Heck, I'm way more interested in stuff like the anthrax attacks on the capitol building, which were immediately blamed on Al-Qaeda (even though they targetted only Senators arguing against military action in the Middle East, ignoring those who were arguing to bomb their countries to glass), and were later found to have come from a US military base, and ruled to be the sole work of a man whom his co-workers described as not having the skills necessary to weaponize anthrax.
There's, IMO, a difference between ridiculing the ridiculous, and, what happens all-too-often on the news, ridiculing something to discredit it.

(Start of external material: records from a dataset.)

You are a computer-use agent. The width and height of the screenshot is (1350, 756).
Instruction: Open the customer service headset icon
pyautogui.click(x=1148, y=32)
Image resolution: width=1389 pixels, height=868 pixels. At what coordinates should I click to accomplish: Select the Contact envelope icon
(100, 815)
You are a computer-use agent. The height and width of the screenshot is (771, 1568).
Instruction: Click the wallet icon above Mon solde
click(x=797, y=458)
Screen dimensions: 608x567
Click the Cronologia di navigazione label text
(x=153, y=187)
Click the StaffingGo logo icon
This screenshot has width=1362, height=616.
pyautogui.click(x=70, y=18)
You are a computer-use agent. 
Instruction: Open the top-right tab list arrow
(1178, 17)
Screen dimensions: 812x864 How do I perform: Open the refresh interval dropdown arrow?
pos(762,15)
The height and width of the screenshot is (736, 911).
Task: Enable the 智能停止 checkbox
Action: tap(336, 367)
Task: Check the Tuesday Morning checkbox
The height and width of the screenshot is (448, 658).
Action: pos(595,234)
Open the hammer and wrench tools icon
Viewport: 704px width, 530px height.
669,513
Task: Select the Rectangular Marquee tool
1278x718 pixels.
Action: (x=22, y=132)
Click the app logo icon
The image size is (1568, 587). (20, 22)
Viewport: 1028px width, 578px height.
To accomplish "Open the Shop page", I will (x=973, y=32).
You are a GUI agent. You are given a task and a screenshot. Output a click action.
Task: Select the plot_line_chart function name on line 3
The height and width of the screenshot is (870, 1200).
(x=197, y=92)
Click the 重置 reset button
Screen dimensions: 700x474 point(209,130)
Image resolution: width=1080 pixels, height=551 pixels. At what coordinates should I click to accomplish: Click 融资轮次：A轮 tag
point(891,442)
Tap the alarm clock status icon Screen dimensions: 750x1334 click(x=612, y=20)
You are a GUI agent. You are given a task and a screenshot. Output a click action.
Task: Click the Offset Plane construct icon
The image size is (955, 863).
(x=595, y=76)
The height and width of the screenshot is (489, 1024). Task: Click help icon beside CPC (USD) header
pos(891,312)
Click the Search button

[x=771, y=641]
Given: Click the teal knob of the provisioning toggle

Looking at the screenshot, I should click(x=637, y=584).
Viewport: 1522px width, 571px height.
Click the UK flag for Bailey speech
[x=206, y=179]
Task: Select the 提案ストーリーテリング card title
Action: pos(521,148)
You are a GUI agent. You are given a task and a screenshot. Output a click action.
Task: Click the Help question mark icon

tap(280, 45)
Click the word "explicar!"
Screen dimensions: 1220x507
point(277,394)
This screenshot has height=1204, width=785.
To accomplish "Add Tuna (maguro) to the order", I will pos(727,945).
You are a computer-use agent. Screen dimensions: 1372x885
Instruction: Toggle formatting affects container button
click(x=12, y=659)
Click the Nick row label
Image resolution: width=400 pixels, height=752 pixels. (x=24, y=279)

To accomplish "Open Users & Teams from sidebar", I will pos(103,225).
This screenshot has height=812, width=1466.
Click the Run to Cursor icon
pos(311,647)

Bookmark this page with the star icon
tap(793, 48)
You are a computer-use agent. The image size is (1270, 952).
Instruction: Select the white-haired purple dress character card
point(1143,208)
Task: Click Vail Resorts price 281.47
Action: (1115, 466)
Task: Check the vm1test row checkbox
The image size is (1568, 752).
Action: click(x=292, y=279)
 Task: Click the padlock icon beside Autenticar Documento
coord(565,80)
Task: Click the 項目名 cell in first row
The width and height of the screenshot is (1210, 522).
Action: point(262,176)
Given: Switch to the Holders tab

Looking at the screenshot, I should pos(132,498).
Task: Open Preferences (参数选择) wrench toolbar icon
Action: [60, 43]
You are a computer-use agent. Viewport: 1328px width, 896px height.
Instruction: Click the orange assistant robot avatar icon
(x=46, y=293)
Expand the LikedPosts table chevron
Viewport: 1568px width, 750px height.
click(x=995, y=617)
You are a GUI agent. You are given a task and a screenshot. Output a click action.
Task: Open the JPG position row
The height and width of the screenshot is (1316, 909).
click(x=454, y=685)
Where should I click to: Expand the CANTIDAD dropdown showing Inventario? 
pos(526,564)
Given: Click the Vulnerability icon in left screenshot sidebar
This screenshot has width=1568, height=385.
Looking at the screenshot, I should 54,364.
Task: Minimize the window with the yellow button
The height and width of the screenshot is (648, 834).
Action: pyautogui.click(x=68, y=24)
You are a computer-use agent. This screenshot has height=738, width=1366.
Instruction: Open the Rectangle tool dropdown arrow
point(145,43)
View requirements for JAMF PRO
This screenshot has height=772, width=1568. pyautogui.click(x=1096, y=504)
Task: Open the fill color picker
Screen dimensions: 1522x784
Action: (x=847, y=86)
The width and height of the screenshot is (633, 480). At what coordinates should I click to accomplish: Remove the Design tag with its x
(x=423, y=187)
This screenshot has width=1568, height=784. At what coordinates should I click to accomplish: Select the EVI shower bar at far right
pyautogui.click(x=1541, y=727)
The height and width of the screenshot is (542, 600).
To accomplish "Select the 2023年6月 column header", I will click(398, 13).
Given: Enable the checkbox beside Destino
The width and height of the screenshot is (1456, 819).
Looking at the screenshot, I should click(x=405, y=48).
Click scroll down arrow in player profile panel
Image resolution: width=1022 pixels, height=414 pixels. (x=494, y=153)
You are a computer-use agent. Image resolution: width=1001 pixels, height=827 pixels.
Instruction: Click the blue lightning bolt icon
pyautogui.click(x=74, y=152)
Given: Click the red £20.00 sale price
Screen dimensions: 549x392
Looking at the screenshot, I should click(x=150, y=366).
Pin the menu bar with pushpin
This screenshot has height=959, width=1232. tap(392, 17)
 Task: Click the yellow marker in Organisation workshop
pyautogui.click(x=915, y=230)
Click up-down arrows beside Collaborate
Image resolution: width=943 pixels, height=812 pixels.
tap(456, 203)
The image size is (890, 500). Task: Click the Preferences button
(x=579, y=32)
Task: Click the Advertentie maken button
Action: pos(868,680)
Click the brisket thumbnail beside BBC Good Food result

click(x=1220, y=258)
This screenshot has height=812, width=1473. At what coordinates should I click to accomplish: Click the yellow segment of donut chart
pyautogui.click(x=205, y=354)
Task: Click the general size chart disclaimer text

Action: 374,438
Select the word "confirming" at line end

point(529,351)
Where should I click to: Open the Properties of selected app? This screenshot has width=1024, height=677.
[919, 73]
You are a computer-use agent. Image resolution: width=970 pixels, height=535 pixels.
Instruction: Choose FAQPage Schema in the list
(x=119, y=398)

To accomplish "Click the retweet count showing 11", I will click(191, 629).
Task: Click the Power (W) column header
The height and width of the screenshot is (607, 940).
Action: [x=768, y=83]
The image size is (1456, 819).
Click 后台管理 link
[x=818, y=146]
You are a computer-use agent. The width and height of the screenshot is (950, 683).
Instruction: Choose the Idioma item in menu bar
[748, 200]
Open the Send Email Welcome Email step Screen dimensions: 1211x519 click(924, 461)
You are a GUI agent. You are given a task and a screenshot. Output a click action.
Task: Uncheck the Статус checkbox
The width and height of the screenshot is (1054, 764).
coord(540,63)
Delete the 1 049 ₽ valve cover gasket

'OMG! Dan Quayle mispelled potato, and then argued with the teacher about how 'that's how I was taught to spell it!' rather than admitting he made a mistake.' The man may indeed be a friggin' idiot, but that was not worth a month of news coverage.
'OMG! Al Gore said something about his very real founding role in getting the legislation passed that put DARPAnet into the hands of the college system, leading to the creation of the internet, let's mock the living hell out of him and ignore everything he ever says again in his life because he didn't personally come to your house and hook up your computer! Note also that Eisenhower said the same stuff about 'building' the Interstate Highway System, and I don't remember him personally doing the entire thing with his own two hands, instead pushing some legislation through, but we'll ignore facts that are inconvenient...'
News, IMO, is too focused on 'gotcha' moments and not nearly enough on actual *news.* I know they keep putting actors and entertainers in office (Sonny Bono, Clint Eastwood, Al Franken, Jesse Ventura, Arnold Schwarzeneggar, Ronald Reagan), and a few of them have turned out to be fairly competent at the job, but I don't love that political figures are being treated as celebrities and pop stars. Instead of reporting about issues, we're reading about how whether or not Michelle Obama's arms are 'too muscular to be appropriate for a First Lady.' *That's* ridiculous, IMO, as it simply makes the entire system look ridiculous, hapless and inefficient, ignoring the thousand times a day that government regulations improve (or flat out save) our lives, in every way from keeping bacteria out of our food to toxins out of our kids toys to lead and mercury out of the water that sluices over our bodies every morning.
The bipartisan system just makes it easier for people who want to tear it down and escape the curse of regulation and oversight into their affairs, as at any given time, half of Washington is reflexively tearing down what the other half of Washington is trying to build up. It's like watching crabs in a bucket. The moment one clambers high enough to get somewhere, the others grab him and pull him back down.